── SOURCE EXCERPT

# HELP! When both sides have cheated...



## JeepWrangler (Aug 19, 2012)

Hello! First time posting about anything like this but I am lost in what I should do and looking to get some outside opinions…

First my wife and I have been together for 8 years and married for 3. We have lived together for 5 years. I am 31 and she is 33. I found out a few months ago that she had cheated soon after we were married with someone that she works with. She states that it was only one time and there was no emotional attachment between the two when I confronted her about it. There were e-mail’s exchanged between the two for a while. In the past it has been brought to my attention that she has cheated before, including hooking up with a good friend of mine despite her telling me “that’s all it was.” She denies any of the other people I confronted her about. 

On the flip side, I am no angel as well as I have had a few slip ups while we were together, including one person while we were married. 

She is constantly telling me that people make mistakes and trying to stay together but I think that we have shown so much infidelity that it is time for both of us to move on and figure this out. Once I laid out the divorce card she is trying everything in her power to keep me around. We have essentially separated in a sense but living under the same roof because neither of us can make a decision on what to do?

Any thoughts? :scratchhead:


----------



## theroad (Feb 20, 2012)

Get the book Surviving An Affair by Dr Harley.

Read it together. Learn how to have boundaries such as no opposite sex friends, no girls nights out, etc. Learn how to meet each other's needs.

Learn how to repair the broken trust.

You both don't know how to be good spouses. Just moving to the both of your's next victims.

Yes next victims. Both don't know how to have a healthy relationship. Only thing that a D will do is allow the both of you to "F" up your next marriage because you don't know how to have and protect a healthy relationship.


----------



## warlock07 (Oct 28, 2011)

Does she know of your affairs?


----------



## frozen (Mar 5, 2012)

You both will need to do so much to build/rebuild trust in the marriage. Did she ever have your trust & vice versa? Did you both come into the marriage with many past relationships and sexual experiences? If so, how did those end?


----------



## happyman64 (Jan 12, 2012)

TheRoad is right!

The two of you need to grow up, figure out if you love each other and if you do finally commit yourselves to your marriage and each other.


----------



## Complexity (Dec 31, 2011)

Agree with Warlock, you need to confess your past infidelity first.


----------



## TCx (Dec 15, 2011)

IMHO, you are actually well suited for each other and I don't mean that in a bad or judgemental way.

You both have experience as a BS and a WS; this gives each of you an uncommon understanding of what each of you are going through, something that 99% of the people on this site have no insight into. What you haven't done is figured out *why* each of you cheats.

As for confessing your A; I'm not so sure about this. Many experts say that disclosing an A can be the worst thing for a marriage.

────
── ENTRIES SHOWN

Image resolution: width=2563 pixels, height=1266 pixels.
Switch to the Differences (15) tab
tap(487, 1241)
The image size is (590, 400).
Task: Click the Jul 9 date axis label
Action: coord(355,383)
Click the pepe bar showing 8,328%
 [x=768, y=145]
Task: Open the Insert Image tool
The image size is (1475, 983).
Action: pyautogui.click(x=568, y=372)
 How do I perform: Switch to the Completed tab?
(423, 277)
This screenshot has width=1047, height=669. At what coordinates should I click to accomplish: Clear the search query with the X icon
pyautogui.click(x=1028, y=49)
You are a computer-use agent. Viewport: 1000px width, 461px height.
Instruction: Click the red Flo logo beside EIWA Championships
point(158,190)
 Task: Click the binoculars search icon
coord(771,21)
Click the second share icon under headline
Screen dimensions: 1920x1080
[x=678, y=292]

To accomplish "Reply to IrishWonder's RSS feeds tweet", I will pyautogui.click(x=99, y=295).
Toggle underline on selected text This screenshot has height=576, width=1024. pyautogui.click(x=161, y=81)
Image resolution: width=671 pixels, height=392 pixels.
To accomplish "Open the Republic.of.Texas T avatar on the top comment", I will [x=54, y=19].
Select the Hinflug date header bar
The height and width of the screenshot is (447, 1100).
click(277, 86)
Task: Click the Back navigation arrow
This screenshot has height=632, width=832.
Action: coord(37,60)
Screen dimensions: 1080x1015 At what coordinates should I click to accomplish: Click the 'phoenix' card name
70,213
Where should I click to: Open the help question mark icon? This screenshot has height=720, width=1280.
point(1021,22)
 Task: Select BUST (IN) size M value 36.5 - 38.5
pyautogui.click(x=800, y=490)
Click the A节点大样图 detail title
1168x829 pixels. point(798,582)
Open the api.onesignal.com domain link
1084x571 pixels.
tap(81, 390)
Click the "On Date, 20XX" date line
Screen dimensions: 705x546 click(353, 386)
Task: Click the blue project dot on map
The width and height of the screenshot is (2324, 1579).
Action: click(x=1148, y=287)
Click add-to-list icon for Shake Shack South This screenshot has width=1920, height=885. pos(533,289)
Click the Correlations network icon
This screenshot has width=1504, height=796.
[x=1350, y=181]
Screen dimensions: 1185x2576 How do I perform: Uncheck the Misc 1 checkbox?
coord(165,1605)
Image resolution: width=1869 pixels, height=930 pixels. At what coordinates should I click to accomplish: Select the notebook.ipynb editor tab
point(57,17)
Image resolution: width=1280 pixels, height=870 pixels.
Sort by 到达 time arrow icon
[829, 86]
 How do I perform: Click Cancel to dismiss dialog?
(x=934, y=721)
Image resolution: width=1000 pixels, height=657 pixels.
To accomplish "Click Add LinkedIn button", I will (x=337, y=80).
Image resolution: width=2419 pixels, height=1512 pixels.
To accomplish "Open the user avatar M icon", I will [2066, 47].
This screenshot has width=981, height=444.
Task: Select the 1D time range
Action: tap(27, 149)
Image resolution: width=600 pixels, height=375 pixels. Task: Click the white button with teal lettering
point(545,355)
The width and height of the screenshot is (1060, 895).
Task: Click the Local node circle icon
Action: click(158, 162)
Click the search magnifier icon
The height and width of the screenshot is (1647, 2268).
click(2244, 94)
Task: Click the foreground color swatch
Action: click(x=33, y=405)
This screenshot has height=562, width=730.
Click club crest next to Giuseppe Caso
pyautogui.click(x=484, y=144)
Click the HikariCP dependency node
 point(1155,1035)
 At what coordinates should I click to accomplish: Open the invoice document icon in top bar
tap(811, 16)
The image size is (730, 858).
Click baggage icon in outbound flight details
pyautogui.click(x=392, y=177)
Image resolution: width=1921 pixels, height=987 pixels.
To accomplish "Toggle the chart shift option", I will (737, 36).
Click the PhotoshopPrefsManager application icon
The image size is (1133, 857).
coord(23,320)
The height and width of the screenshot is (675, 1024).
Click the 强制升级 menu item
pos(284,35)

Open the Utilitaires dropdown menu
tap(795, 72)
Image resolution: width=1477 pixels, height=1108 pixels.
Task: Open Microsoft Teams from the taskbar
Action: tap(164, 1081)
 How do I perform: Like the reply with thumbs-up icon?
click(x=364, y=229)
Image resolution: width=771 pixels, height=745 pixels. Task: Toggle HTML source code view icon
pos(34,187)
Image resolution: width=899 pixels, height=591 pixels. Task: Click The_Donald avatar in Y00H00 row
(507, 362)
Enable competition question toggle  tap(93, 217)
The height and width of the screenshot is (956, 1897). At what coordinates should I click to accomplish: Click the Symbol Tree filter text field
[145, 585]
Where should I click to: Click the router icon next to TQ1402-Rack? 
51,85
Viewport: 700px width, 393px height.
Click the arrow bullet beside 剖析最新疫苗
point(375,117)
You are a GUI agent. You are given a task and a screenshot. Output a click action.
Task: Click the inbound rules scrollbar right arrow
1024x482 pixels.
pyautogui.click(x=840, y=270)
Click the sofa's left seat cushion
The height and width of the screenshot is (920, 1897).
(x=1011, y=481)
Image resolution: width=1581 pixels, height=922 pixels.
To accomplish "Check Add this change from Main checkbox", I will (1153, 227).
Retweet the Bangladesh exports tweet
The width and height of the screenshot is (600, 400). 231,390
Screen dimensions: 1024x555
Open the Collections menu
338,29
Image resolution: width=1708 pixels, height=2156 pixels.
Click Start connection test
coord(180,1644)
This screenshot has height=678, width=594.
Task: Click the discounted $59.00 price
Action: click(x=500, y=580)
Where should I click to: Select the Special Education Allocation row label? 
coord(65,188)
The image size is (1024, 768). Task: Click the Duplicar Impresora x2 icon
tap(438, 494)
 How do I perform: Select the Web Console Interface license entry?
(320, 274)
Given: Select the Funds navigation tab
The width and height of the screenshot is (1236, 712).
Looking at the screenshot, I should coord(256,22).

────

• YOUR INSTRUCTIONS:
Resume the forum thread on a marriage in which both spouses have cheated, starting right after its last sentence. The records play no part in what comes next.

• THE RESPONSE:
However, if she does know about your A, then that is awesome because it means that you two can be honest with each other.

How about you stop making this an exercise of, "Should we stay together or separate?" and make it a game of "why do we cheat?"

Both of you think about that and then come together and talk about it. You start off by telling her one reason why you cheat. Discuss it; can it be fixed? Then she tells you one. Discuss it; can it be fixed? Then you tell her one, etc, etc.

Create rules for the game, like having bull**** clauses. And the following responses are not allowed:

I was drunk - okay, that was your excuse, why did you get drunk in the first place to use as an excuse to do it?
I was lonely - bull**** - why were you lonely?

Seriously, until you two figure this out, you are both going to keep doing this in your next relationships. You've already made mistakes in this one and are on equal footing. Why not learn from this one while you can? Hell, you might even find that by talking together and working together you remove those reasons to cheat.


----------



## MattMatt (May 19, 2012)

Been there, done that. Still together, 15+ years later.


----------



## TCx (Dec 15, 2011)

Oh yeah... and get marriage counseling.


----------



## TCx (Dec 15, 2011)

... and have sex.


----------



## Jonesey (Jul 11, 2011)

Im thinking your story you just wrote. What has been transpiring between you two, sense pretty much from 
day one .Perhaps something might be 
trying to tell you both the solution.


----------



## MattMatt (May 19, 2012)

TCx said:


> ... and have sex.


But not at the same time as the MC, of course!


----------



## JeepWrangler (Aug 19, 2012)

@theroad – I don’t agree with no opposite sex friends? How is that beneficial when you limit who your friends are? Everyone I know has members of the opposite sex as friends. And every guy/girl needs a guy/girl night out mainly just as a break from the other half. Yes a marriage is a large part of someone’s life but not necessarily ALL of their life. 

@warlock – Yes she knows of the ones pre-marriage, not the one during the marriage.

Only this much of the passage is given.